“Das habilidades que o mundo sabe,
essa ainda é a que faz melhor: dar voltas.”
(José Saramago)
Como eu me senti com a ameaça do Corona vírus? Com medo, como acredito que a maioria se sentiu. A pandemia se apresentou para mim num momento que eu estava prestes a mudar de cidade, depois de uma difícil escolha pessoal. Adiantei-me. Sair da maior cidade do Brasil rumo a uma cidade menor me pareceu bem apropriado.
Em poucos dias, tudo relacionado ao vírus se tornou regra nos noticiários. Enquanto a contrariedade com a política pública insensata só ampliou sua abrangência de discórdia e protestos de todas as formas.
Perdi o sono. Quando conseguia dormir, acordava assustada. Pressão no peito.
Medo do vírus, da pandemia? Medo de morrer sem atendimento, aparelho respiratório e ser enterrada às pressas, causando dor a minha família. Deve ser o que todos temem, não? Quem não deseja morrer dormindo em uma calma velhice?
Em pouco tempo, resolvi mudar o meu cenário. Me desliguei dos noticiários e das redes, de forma a ver o mínimo possível as informações acerca da pandemia. Se ia ficar de quarentena, por que não em boa companhia para mim e para meu filho? Adquiri um gato e foquei na arrumação do meu novo lar. Bem depois, vi que no Estados Unidos, muitas pessoas tiveram a mesma ideia, deixando um dos abrigos de animais absolutamente vazio.
As noites mal dormidas passaram e o medo diminuiu. Resolvi o meu problema? Talvez, já que o mal estava sendo o próprio medo. Lavo as mãos, mantenho a casa limpa, não recebo ninguém e não saio.
Mas espera aí…, eu estou no Brasil! E do contexto vigente aqui, não dá – nem pra esquecer, nem pra controlar! Só na cidade de São Paulo são mais de vinte e quatro mil moradores de rua. Metade da população brasileira não tem acesso a rede de esgoto e a renda per capita é de pouco mais de mil reais. Estamos falando de milhões de pessoas que ainda não tem acesso ao básico do básico, para uma vida digna em tempos normais. O que dirá em dias de pandemia? Sem falar no sistema de saúde, que naturalmente já não dá conta do recado.
Eu, supostamente, resolvi o meu problema. Mas concluo: e a grande parte das pessoas que não podem ir na fila do supermercado disputar o papel higiênico ou o álcool gel, porque mal tem para o próprio sustento em dias normais?
Estamos vivendo um momento único na história da humanidade.
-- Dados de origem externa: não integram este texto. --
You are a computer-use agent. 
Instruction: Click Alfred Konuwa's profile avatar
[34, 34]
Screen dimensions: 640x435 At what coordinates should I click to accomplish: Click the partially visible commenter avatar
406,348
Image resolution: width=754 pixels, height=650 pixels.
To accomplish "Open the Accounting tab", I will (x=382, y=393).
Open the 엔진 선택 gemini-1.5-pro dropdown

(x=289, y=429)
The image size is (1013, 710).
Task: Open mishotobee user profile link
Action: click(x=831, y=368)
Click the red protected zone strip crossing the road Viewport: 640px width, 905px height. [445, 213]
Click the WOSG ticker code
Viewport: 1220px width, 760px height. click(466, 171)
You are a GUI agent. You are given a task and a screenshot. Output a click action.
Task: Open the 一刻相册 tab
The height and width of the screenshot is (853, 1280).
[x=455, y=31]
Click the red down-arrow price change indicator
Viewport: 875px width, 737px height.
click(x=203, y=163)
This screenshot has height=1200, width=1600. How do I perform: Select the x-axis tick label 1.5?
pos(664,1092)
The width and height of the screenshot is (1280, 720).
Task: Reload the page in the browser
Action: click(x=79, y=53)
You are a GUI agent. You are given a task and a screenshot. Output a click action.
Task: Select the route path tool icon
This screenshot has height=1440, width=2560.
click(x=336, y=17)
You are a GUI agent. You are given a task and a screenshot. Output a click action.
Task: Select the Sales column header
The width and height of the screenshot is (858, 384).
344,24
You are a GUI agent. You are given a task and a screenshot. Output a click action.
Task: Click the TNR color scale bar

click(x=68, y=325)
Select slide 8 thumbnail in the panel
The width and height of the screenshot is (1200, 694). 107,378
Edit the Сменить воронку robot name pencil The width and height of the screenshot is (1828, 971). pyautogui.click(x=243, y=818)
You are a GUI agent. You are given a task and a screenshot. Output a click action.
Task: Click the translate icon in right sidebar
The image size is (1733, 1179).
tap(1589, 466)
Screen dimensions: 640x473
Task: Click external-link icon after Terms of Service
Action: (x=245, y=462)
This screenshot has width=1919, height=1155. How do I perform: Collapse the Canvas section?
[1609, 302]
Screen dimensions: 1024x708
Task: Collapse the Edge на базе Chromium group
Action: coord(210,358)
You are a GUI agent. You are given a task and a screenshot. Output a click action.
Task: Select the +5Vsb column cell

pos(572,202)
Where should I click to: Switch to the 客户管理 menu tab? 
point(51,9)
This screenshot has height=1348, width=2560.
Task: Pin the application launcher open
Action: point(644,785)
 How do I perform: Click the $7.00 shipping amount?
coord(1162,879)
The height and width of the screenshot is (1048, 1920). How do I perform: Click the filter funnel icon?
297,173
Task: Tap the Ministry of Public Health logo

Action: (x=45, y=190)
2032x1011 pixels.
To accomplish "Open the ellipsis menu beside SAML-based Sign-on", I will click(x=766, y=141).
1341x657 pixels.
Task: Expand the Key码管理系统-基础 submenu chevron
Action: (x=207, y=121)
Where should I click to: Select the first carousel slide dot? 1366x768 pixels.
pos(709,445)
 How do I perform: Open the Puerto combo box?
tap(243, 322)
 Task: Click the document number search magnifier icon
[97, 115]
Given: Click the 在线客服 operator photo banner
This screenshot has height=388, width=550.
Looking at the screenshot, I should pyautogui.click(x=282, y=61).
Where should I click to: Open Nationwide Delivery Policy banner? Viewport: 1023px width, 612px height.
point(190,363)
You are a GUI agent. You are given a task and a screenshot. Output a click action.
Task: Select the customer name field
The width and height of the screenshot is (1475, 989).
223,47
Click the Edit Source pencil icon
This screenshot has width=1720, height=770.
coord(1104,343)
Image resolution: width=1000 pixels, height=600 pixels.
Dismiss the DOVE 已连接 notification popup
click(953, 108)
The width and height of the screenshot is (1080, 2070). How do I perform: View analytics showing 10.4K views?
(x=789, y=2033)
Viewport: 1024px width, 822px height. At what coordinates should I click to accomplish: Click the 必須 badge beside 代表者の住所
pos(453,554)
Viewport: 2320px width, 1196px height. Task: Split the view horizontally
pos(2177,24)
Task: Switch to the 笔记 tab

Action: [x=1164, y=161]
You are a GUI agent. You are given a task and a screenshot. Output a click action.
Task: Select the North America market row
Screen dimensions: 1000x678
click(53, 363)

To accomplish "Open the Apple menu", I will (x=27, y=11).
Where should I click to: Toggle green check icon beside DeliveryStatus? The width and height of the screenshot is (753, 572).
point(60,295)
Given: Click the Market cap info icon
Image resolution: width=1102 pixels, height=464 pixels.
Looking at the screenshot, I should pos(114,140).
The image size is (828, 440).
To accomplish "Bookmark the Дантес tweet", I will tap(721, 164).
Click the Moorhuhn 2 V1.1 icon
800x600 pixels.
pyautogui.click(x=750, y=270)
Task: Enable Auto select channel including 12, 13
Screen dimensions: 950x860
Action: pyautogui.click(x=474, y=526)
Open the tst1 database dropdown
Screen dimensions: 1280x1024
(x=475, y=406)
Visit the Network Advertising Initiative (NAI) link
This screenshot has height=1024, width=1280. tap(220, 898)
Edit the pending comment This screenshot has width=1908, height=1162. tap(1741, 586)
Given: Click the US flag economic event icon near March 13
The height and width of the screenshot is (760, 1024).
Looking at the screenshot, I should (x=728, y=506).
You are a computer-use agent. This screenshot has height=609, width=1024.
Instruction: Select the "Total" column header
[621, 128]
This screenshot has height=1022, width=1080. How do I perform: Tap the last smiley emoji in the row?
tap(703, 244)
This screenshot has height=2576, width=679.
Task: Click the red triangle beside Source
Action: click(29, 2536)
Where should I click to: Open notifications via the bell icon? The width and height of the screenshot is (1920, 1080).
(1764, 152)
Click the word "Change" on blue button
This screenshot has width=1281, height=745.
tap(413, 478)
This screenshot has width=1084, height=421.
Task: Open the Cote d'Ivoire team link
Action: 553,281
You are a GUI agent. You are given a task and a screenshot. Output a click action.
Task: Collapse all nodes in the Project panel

Um vírus que chegou transportado via aérea (literalmente) pela classe média e que espalhou para todas as camadas sociais. A mesma classe que trouxe o vírus para o Brasil e que a espalhou pelo mundo, pode bem se esconder em casa. Mas e os que estão abaixo dessa camada, na informalidade, no desemprego, nas filas de hospitais e benefícios do governo? Como ficam?
Tem gente preocupada que agora precisa limpar o banheiro, lavar a louça e não pode ir ao cabeleireiro toda semana, enquanto tantos que já tinham a constante preocupação se iam comer ou não, agora não sabem nem como lavar as mãos, pois não tem água e nem dinheiro para o álcool gel, que além de caro, também se tornou raro.
Há quem acredite que tudo isso tem um propósito maior, como a elevação do nível de consciência de toda a humanidade. Já não era sem tempo. Que nossos valores capitalistas e segregários, direcionados ao ego, materialismo e consumismo exacerbado buscando a ostentação e conforto individual insaciáveis, sejam questionados neste momento de luto, como nos lembra David Kessler , um grande especialista em luto _ “Sim, e estamos sentindo vários lutos diferentes. Estamos sentindo que o mundo mudou, e ele mudou mesmo. Sabemos que é temporários, mas o sentimento não é esse, e sabemos que as coisas vão ser diferentes. A perda da normalidade; o medo do estrago econômico; a perda de conexão. Isto está batendo, e estamos em luto. Não estamos acostumados a este tipo de luto coletivo no ar.”
Se o mundo se tornou globalizado, dividindo informações, conhecimento, tecnologia e produtos, agora também compartilhamos o mesmo vírus.!
“E agora, José?”
[1]Este desconforto que você está sentindo é luto.